Italian archaeologists Alfredo and Angelo Castiglioni have discovered their fate after more than 2000 years. The most famed and wide reaching of ancient historians, Herodotus, mentions the army in his Histories. He states that they were beset by a terrible sandstorm and utterly lost. For years some historians have postulated that the incident never took place, as no evidence could be found.

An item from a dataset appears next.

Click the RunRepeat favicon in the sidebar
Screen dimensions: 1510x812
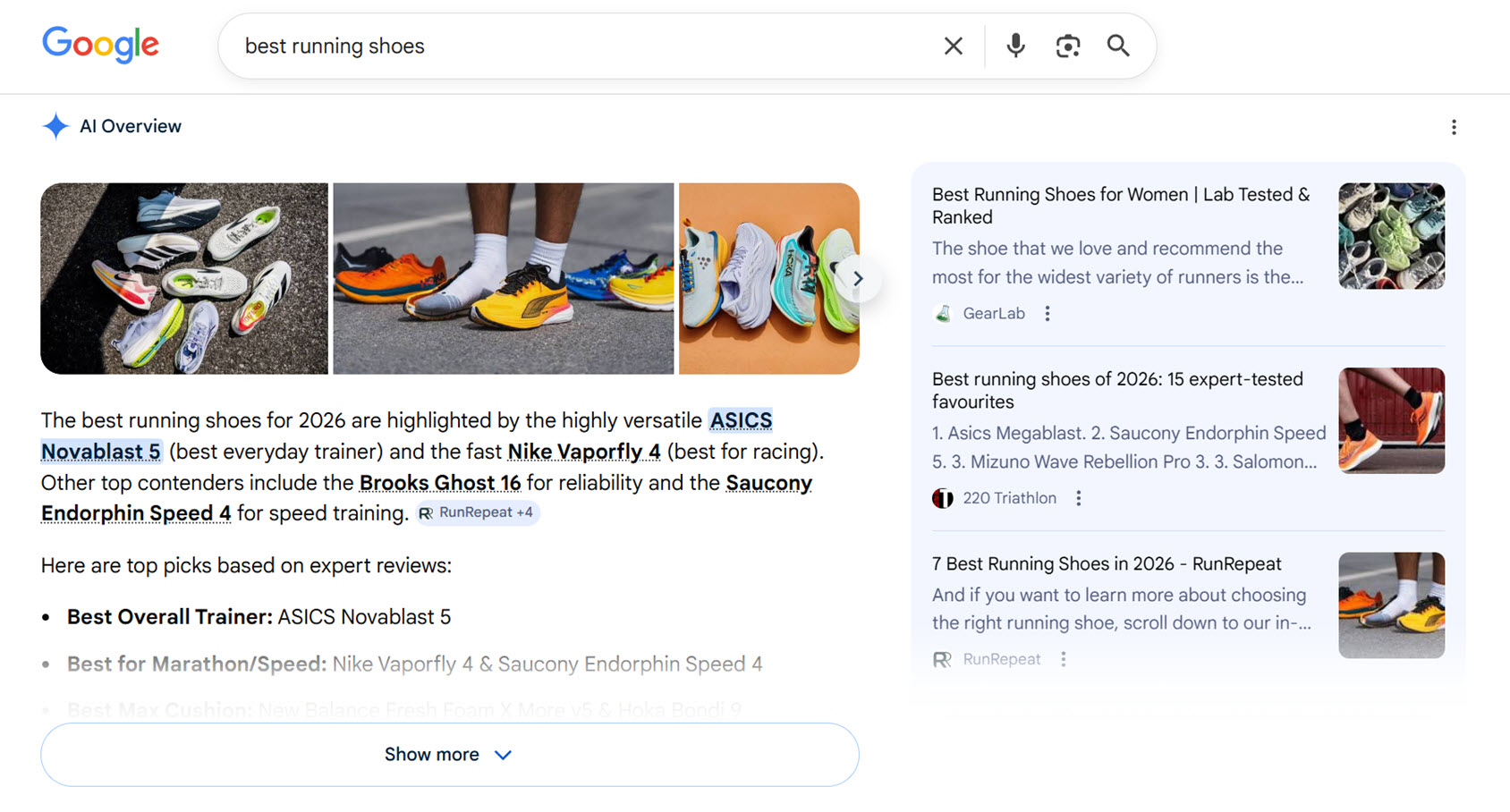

Many historians and archaeologists have searched for the lost army and have never found any trace of them because, like Belloq and the Nazis, they were digging in the wrong place. It has long been assumed that the army took the established caravan route from Thebes to the desert Oasis of Siwa, on a mission to destroy the Temple of Amun there and kill the priests who rejected his claim of kingship over Egypt. The cause of death for these soldiers was the Egyptian khamsin -- a hot, strong, unpredictable southeasterly wind that blows from the Sahara desert over Egypt. It was capable of rendering any navigation impossible and distorting landmarks. When it gets to its worse point it could scour skin and suck the moisture from the very air.

The Castiglioni brothers have uncovered bronze Achaemenid Persian weaponry, jewelry, and a horse bit that matches relief carvings from the time in the Persian capital of Persepolis. These and other finds go a long way in positively identifying the remains as those of the army of Cambyses II. Pottery sherds recovered from the site have been dated to 2,500 years ago, which is the period of Cambyses. The remains and artifacts were found near a large stone outcropping that would have been a perfect place to try to find shelter from a sandstorm. Archaeology is a slow moving science and we may have to wait even longer for the full and final confirmation that this is, in fact the lost army.


  1. very cool I have never heard that story before.

  2. Cool ! Where's your source, though ? You should always have (at least) one trackable souce, otherwise these could just be the inane ramblings of a madman. Which you clearly are not.

  3. Well the main source I used for this was... ahem... FOX News...
    Now everyone will know I'm lazy...
    But I followed the FOX mini article for short American attention spans to the article.